### Your goal
Find each line in the rows below that contains the word "click", and copy those lines out in full.

### Given information

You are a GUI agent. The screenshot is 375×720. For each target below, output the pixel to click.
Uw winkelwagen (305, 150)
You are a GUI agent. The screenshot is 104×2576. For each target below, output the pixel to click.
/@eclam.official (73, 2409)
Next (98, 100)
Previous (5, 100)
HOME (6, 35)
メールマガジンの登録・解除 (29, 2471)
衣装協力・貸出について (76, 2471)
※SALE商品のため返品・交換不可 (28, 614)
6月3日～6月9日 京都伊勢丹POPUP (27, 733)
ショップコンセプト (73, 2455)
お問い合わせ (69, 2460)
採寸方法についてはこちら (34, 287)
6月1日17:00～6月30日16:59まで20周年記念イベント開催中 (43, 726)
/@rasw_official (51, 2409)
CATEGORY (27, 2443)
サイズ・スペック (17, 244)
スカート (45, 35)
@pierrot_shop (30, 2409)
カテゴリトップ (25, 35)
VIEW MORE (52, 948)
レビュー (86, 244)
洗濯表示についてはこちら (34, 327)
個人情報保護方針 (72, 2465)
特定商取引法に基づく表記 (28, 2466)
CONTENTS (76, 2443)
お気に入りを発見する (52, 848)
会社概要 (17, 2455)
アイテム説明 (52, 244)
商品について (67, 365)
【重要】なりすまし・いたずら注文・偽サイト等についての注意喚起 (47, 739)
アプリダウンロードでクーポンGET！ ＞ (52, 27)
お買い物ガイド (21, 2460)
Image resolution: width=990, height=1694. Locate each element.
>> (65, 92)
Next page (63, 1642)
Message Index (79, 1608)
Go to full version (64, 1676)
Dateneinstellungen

### Result of this exercise
You are a GUI agent. The screenshot is 375×720. For each target below, output the pixel to click.
You are a GUI agent. The screenshot is 104×2576. For each target below, output the pixel to click.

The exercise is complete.